Monday, June 29, 2009

Is religion to blame for oppressive governments? Part 3


Many of us, when we look at the history of the West, see a timeline something like the above.

But history tells us that, rather than supressing the development of modern societies, Christianity, combined with the best of Greek thought and pagan traditions, fostered it, slowly but steadily. Some historical highlights:
  • Slavery was as common in the Roman Empire as personal shrines to Vesta, and few thought twice about it; your average Roman probably rather enjoyed watching them get mauled by lions. But from early on, Christians made efforts to improve the lives of slaves and to put an end to the dehumanizing gladiatorial contests. By the 10th century A.D, when Europe began to regain some of its stability, slavery was made illegal by canon law (the law of the Church) and was reduced throughout much of Europe in the following centuries, including Eastern Europe, which had been one of the centres of the slave trade (the word "slave" comes from "Slav"). The European slave trade would, of course, return with a vengeance in the 17th century; the efforts of abolitionists, many of them deeply religious, helped bring about the end of the slavery in the British Empire in 1833, and the end of slavery in the U.S in 1865.

  • Christians defied emperors by simply being Christians, and Christianity always existed in a state of tension with Imperial authority. Even after the persecutions stopped, the tensions continued, and this proved to be healthy on more than one occasion. When the emperor Theodosius exercised what he thought was his imperial prerogative to order the massacre of thousands of people after an insurrection in Thessalonica, St. Ambrose took him to task by forcing him to do public penance. And the Church frequently pushed for the power it needed to be free from government influence. Bishops were eventually exempted from civic duties so as not to interfere with their spiritual tasks, an early separation of the secular and the spiritual.

  • St. Augustine further emphasized Christianity's non-political nature in his work City of God, arguing that Christians should focus on spirituality rather than earthly power (unfortunately, his words were not always heeded).

  • St. Thomas Aquinas argued that it is just for people to overthrow tyrants, and that government authority should be limited by moral law; governments cannot legitimately force people to act immorally. He also elaborated on the idea, inherent in Christian theology, that the ends don't justify the means; a government can't commit unjust and violent acts to bring about some good.

  • Warfare became more humane through the Middle Ages. Raping, pillaging, and plundering were no longer tolerated (though unfortunately for a long time this mainly applied to other Christian lands) and enemy non-combatants were not to be harmed. Violent people like the Vikings became less so after conversion.

  • The Renaissance and enlightenment thinkers who developed the ideas of rights, liberty, and limited government were standing on a foundation built by efforts of the Byzantines, who preserved many ancient texts, and of the monks who laboriously copied ancient texts by hand, and of the scholars and theologians who engaged with the ideas of the ancients, developing many of their own in the process. It was the medievals, too, who were responsible for the universities in which many later thinkers were educated.

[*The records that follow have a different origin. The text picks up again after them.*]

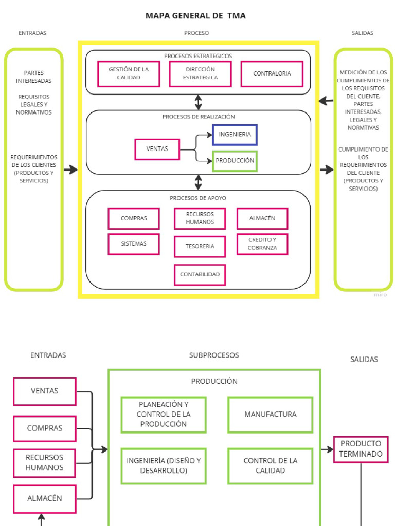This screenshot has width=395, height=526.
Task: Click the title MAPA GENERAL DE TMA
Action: [195, 16]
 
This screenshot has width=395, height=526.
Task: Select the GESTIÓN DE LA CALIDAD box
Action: [129, 73]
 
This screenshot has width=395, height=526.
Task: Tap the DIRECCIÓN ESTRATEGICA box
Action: [200, 73]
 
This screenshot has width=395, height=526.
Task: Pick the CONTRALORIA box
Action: [272, 73]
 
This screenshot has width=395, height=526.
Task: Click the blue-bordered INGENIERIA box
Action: [235, 135]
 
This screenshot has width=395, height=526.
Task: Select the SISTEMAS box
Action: [133, 244]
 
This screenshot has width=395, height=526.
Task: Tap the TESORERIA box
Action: [200, 247]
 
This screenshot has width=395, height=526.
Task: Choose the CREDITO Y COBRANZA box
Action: [262, 244]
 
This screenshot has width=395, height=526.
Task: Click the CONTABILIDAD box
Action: [200, 274]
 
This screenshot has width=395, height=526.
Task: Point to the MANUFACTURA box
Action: [270, 414]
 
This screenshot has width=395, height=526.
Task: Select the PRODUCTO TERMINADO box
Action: [361, 449]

  • The Reformers increased literacy. They pressed for the translation of the Bible into local languages, and encouraged people to learn to read it. The Puritans of New England set up the first public schools for this purpose, and generations of children were taught to read scripture by their parents. By mid-19th century, the U.S would be the most literate nation on earth.

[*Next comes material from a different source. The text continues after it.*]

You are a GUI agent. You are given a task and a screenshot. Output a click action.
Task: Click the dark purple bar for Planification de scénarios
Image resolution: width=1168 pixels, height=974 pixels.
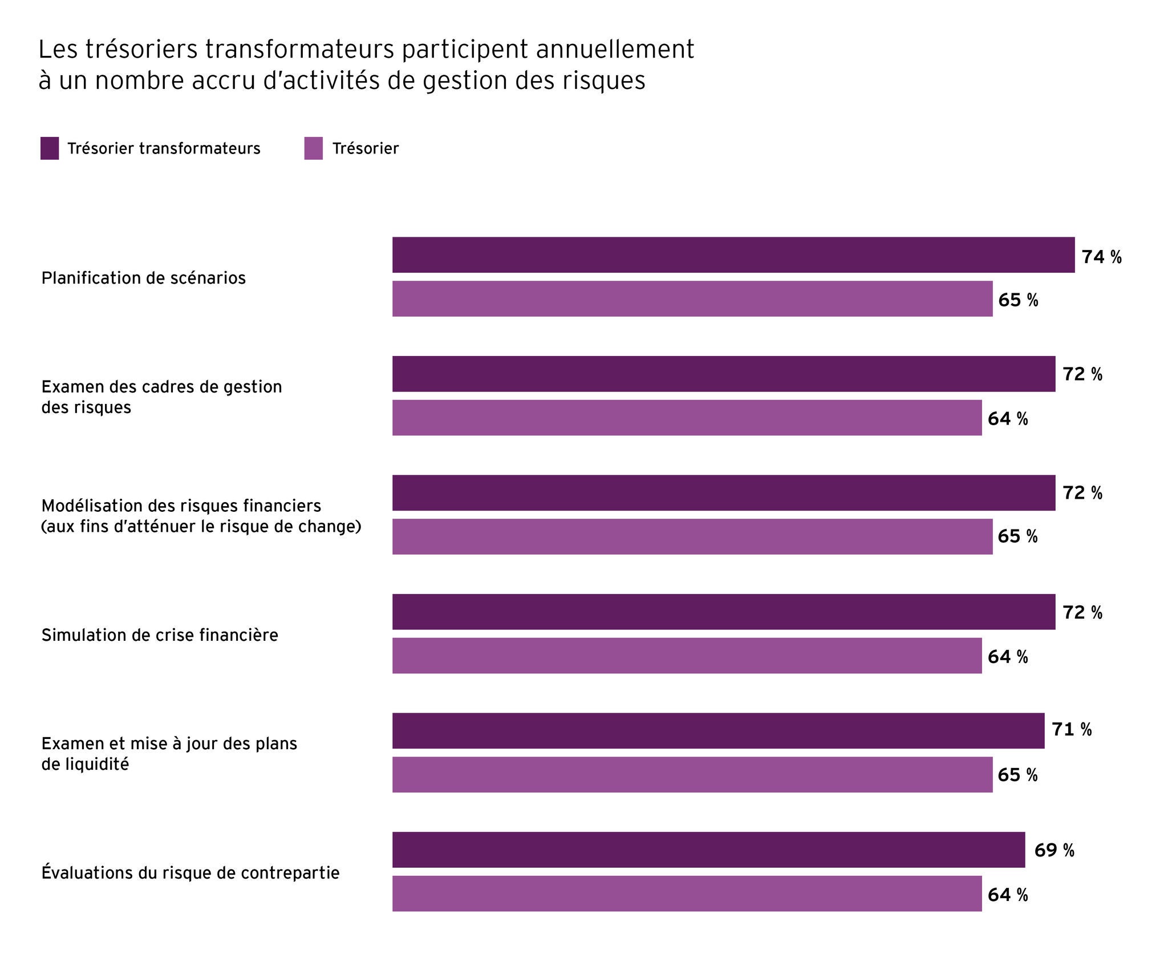pos(733,254)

  • The Protestant spirit encouraged the kind of democracy that developed in America, the world's first and most successful modern democracy, emphasizing individuality, freedom of conscience, and a sort of egalitarianism in that all people were, in spiritual matters, on equal footing. Some even went so far as to flatten church hierarchy. The Puritans and Baptists developed a democratic form of church government that even included separation of power between the clergy and the laity that they brought with them to America; they also brought their belief in signing a contract to make authority legitimate, and set up the first representative democracy in the country.

And finally, there is that belief, expressed so eloquently in the Declaration of Independence, that our rights and our dignity don't come from any human government, but from our Creator. They can't be taken away, and if the government tries to, it is our right and our duty to defy them; the government cannot even temporarily strip these things away to bring about some good, which, even in our free democratic societies, it so often tries to do. Only time will tell if the foundation that has been built for us, and thus our freedom, can be sustained, or if it will crumble, leaving us prey to the tyrannies that have been so much a part of human history.